Re: Linux clipboard HELL

pointone wrote:
Willie Green wrote:

If I was into script-writing and wanted to maintain a library of scripts, this is precisely the utility that I would use to store the scripts. Then I could simply pop-up the window and paste the script whenever I wanted.  Much easier than opening an editor, then doing a "File, Open" then having to search through directories, subdirectories and filenames of all the different scripts I had somehow organized and stored on my system.

I am really befuddled why linux doesn't have clip manager apps like this. sad

What you describe is a filesystem, as I understand you... The reason Linux does not have apps like this is because it duplicates functionality... Poorly.

What happens when your "library" grows to over 100 snippets? Will you simply browse the whole list looking for something that resembles what you want? Or will entries be named?

How is opening an editor, opening a "clipboard" tool, searching for a relevant snippet, then pasting any easier than simply double-clicking an appropriately-named text file to open it in said editor?

Try Klipper in KDE and take a quick glance at xclip.

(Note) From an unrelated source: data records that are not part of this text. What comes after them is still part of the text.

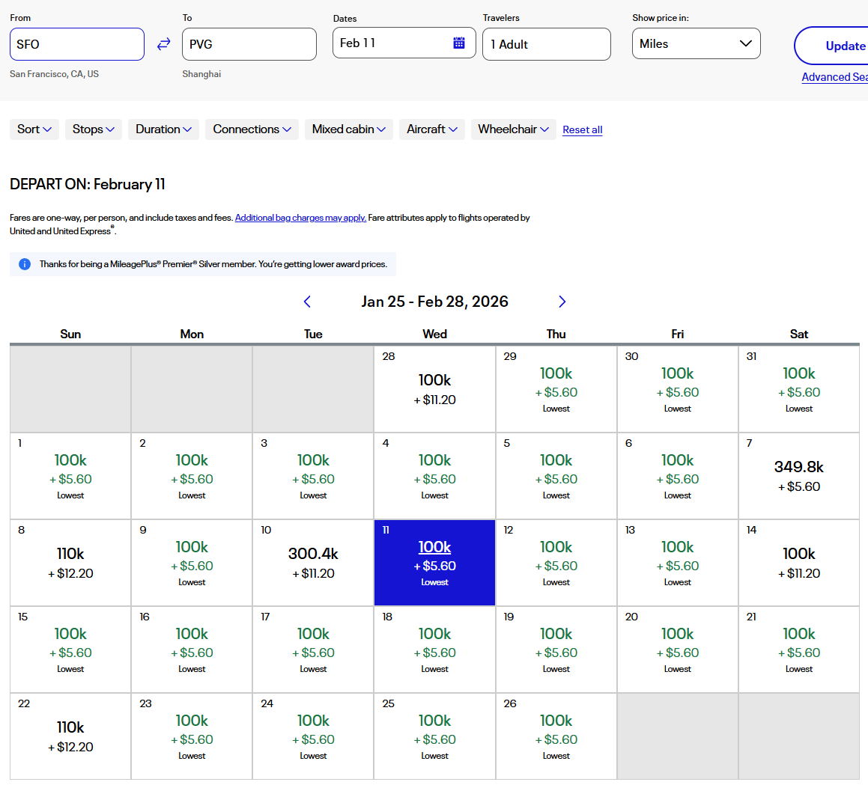Expand the Sort filter

click(x=34, y=129)
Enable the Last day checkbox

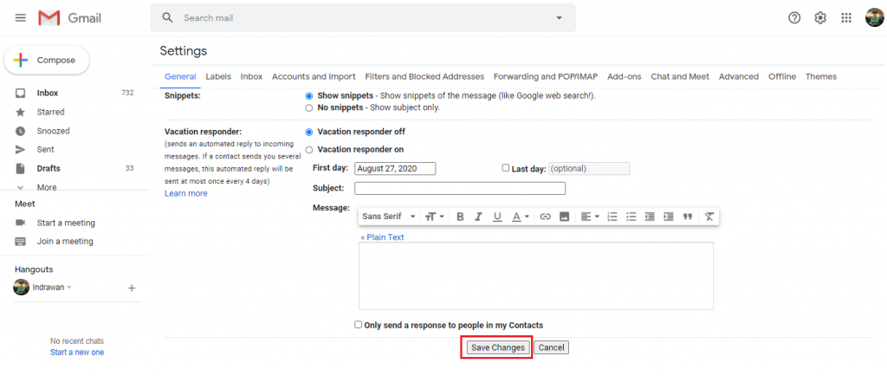[506, 168]
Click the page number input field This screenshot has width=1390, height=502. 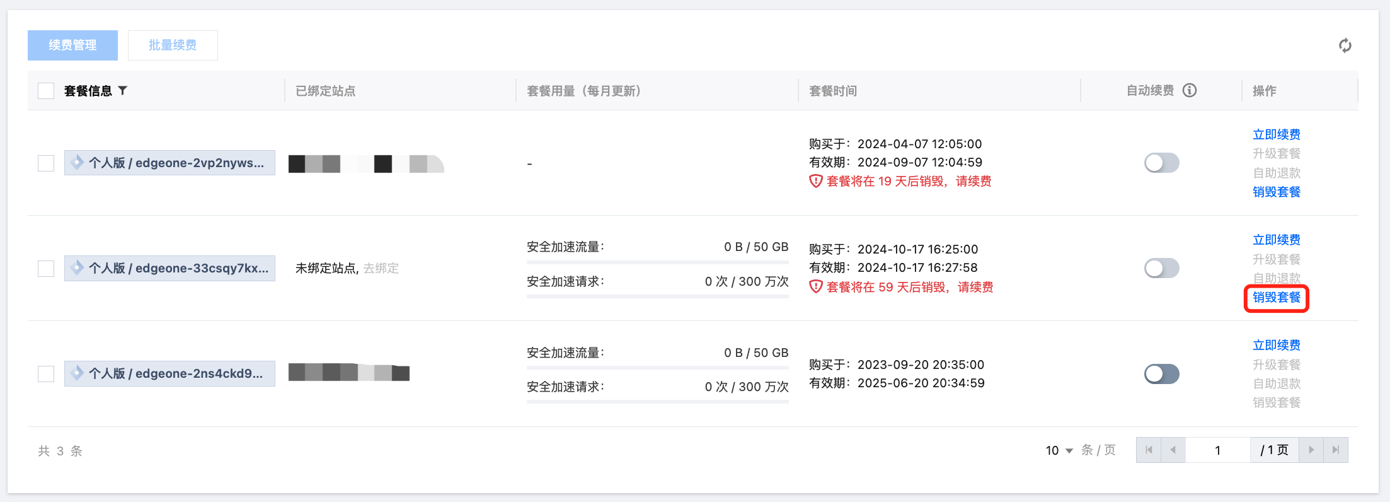pyautogui.click(x=1217, y=450)
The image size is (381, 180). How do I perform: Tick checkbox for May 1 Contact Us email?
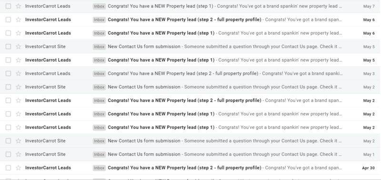pyautogui.click(x=8, y=154)
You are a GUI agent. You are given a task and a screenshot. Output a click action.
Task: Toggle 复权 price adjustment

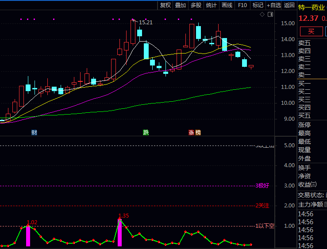(x=165, y=5)
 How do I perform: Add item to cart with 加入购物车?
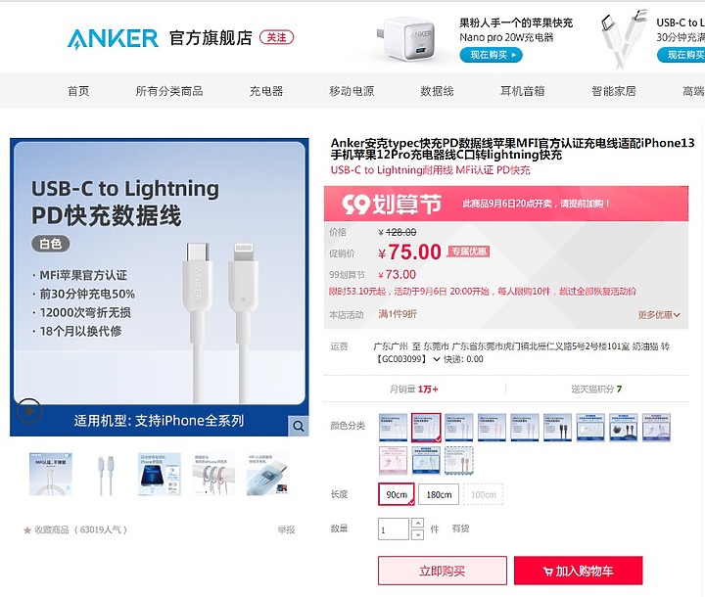[x=579, y=571]
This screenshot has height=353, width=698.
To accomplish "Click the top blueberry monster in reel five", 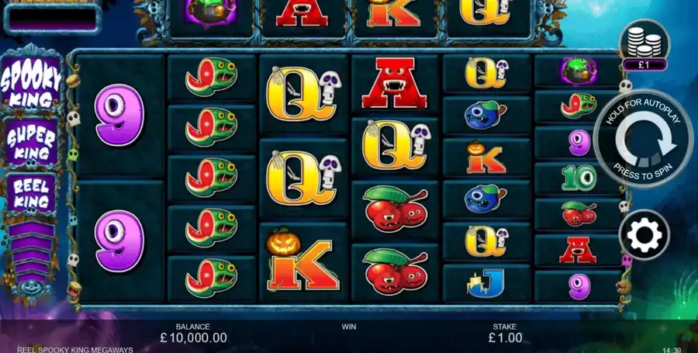I will [485, 115].
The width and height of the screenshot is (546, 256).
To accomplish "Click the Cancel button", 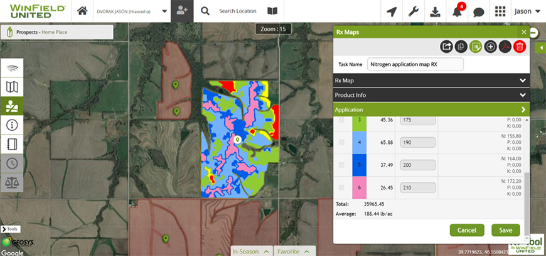I will (467, 230).
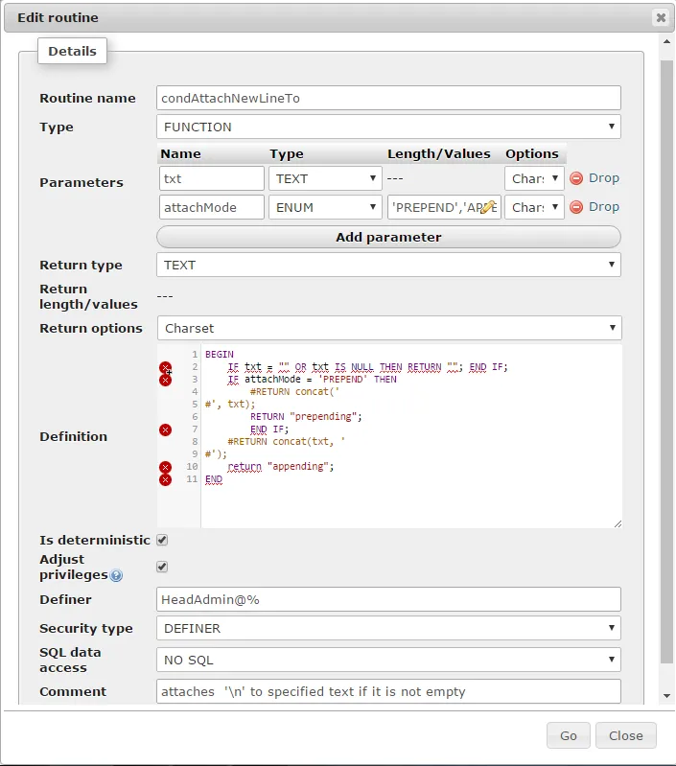This screenshot has width=676, height=766.
Task: Click the Routine name input field
Action: (388, 98)
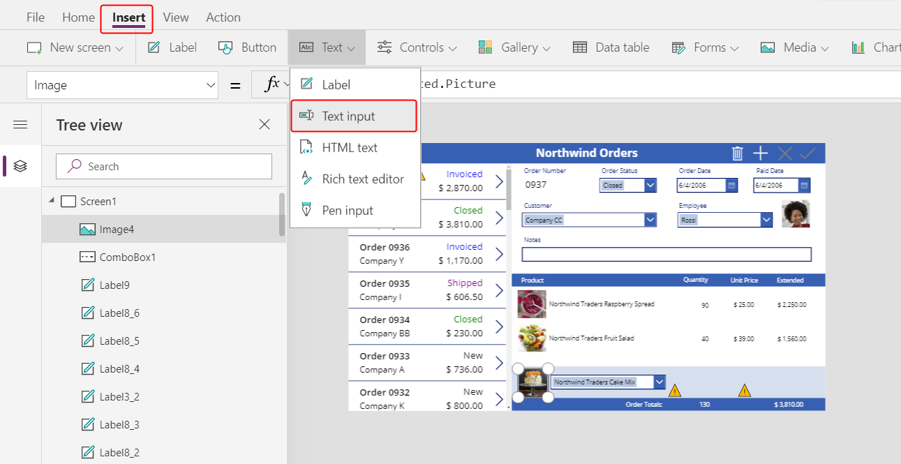
Task: Select the layers icon in the left sidebar
Action: pos(20,166)
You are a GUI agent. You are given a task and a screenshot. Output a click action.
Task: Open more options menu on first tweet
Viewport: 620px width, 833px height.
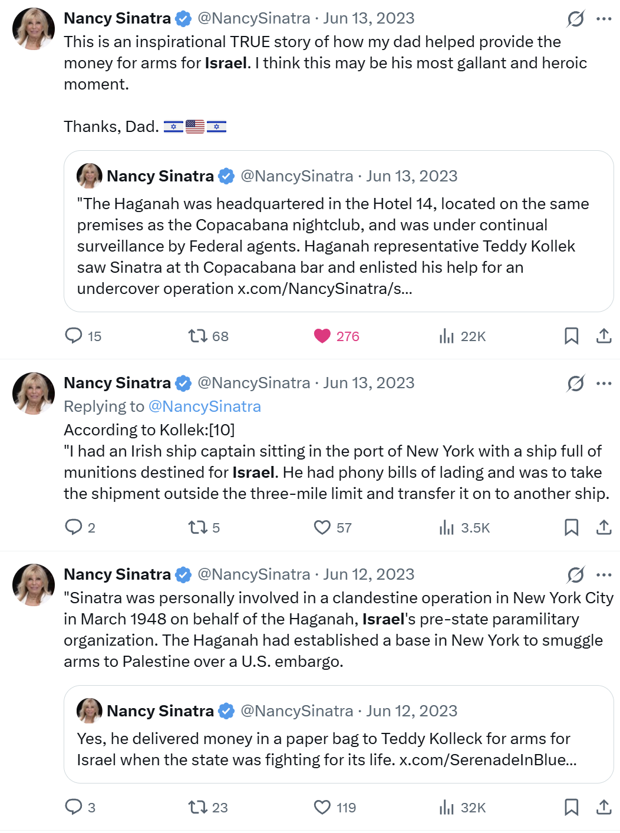(604, 19)
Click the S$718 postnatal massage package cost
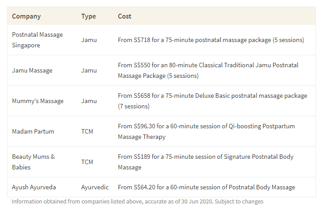 tap(211, 40)
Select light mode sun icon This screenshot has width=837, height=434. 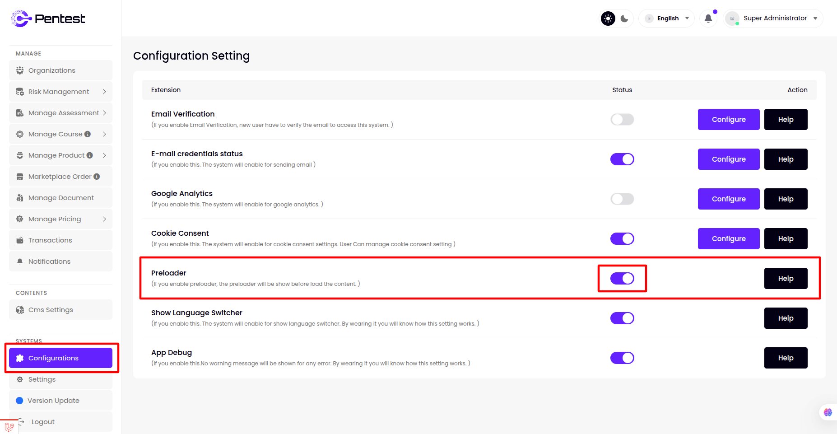608,19

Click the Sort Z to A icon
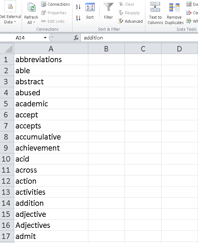click(x=78, y=18)
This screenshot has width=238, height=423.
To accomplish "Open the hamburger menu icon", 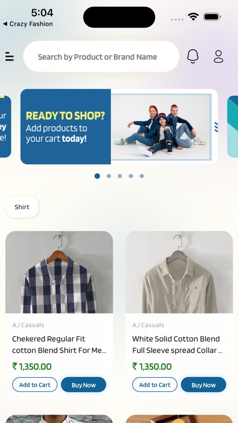I will (x=10, y=56).
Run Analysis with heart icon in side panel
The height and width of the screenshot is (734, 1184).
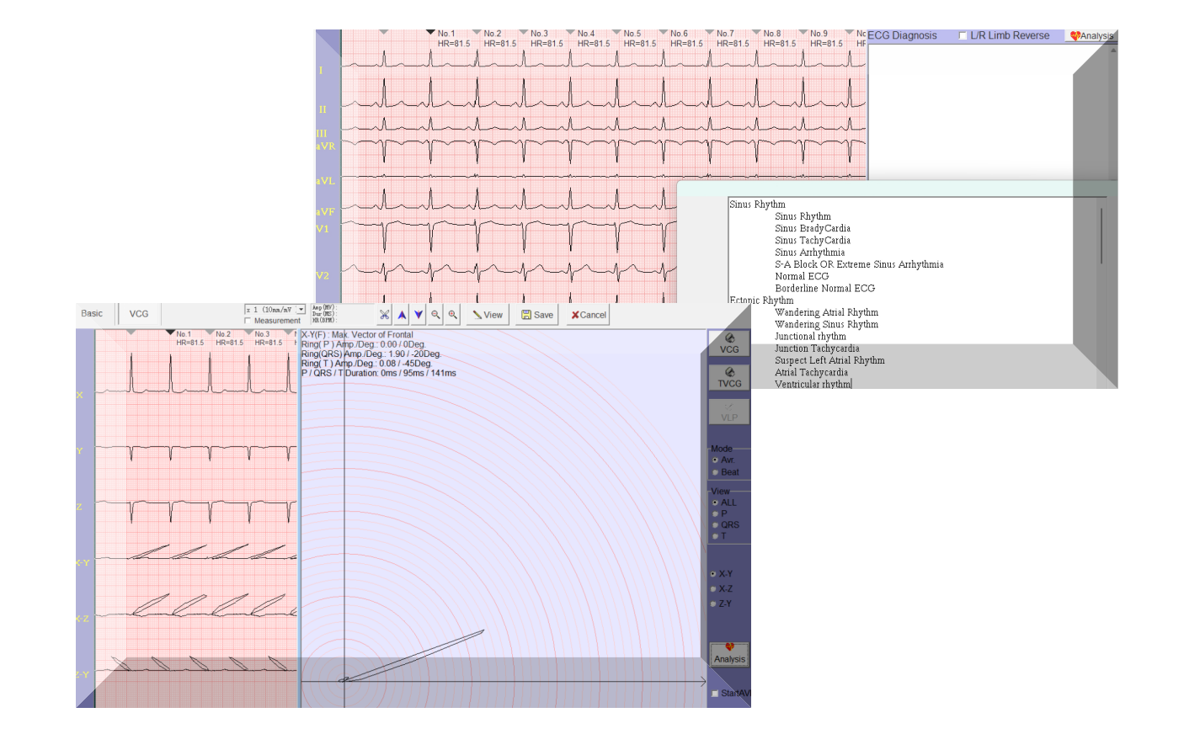[x=729, y=654]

well, I think willie green has a point, it is a lot easier to have a selection of snippets at the ready with a keypress. if it's properly organized, this is much faster than opening a filemanager and looking for the file. because it can pop up and begone in 3 seconds, it wouldn't intrude as much into the workflow (imho). Of course, the backend could still be a folder somewhere with single snippets in single files. I might give that a shot at some point in time...

now to your point about poorly duplicating functionality. It wouldn't duplicate the functionality of a filesystem, it could use it as the back end and simply provide a very specialised frontend to said filesystem.

cheers big_smile
Barde

Offline

#37 2009-09-10 20:43:33

Willie Green
Member
Registered: 2009-06-12
Posts: 70

Re: Linux clipboard HELL

pointone wrote:

What you describe is a filesystem, as I understand you... The reason Linux does not have apps like this is because it duplicates functionality... Poorly.

What happens when your "library" grows to over 100 snippets? Will you simply browse the whole list looking for something that resembles what you want? Or will entries be named?

How is opening an editor, opening a "clipboard" tool, searching for a relevant snippet, then pasting any easier than simply double-clicking an appropriately-named text file to open it in said editor?

Try Klipper in KDE and take a quick glance at xclip.

Perhaps my explanation wasn't very clear, because to the best of my memory, the individual text-clips were not actually stored as individual files. I don't know how the programmers actually merged all the text-clip data for storage, but perhaps I gave the wrong impression by calling it a "database". But however the clips were stored, it was NOT as individual text files.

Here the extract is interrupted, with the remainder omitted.